▸ Data for the task
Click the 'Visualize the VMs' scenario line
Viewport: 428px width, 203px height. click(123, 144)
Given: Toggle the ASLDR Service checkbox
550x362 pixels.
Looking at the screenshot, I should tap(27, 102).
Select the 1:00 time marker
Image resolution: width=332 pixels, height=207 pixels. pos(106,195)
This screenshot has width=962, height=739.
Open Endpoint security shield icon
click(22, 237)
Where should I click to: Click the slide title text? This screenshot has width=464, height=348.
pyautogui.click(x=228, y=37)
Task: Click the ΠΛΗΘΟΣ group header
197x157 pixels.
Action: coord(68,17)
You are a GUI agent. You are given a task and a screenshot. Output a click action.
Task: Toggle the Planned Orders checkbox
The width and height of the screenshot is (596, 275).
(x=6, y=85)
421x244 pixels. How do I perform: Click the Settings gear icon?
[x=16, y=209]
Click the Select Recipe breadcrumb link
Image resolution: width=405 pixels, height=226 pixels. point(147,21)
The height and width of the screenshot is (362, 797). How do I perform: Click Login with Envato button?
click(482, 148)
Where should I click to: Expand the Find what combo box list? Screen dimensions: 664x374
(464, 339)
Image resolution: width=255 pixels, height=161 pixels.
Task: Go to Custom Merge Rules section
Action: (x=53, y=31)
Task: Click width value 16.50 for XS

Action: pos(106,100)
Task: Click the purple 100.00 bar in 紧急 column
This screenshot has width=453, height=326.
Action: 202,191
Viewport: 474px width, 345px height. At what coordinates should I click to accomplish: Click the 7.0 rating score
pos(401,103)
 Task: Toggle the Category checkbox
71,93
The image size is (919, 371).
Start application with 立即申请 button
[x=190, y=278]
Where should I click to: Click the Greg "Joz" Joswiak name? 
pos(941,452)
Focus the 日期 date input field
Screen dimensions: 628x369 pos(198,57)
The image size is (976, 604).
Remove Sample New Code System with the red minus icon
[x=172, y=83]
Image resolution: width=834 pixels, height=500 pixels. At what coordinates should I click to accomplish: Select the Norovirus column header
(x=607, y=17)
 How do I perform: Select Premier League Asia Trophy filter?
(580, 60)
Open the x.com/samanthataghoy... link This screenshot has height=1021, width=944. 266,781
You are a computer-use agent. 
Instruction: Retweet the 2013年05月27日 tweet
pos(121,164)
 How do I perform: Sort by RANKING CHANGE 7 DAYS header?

▸ Required work
Show the lines in the entries above that include the string "size".

▸ Exercise answer
The image size is (919, 371).
The image size is (976, 604).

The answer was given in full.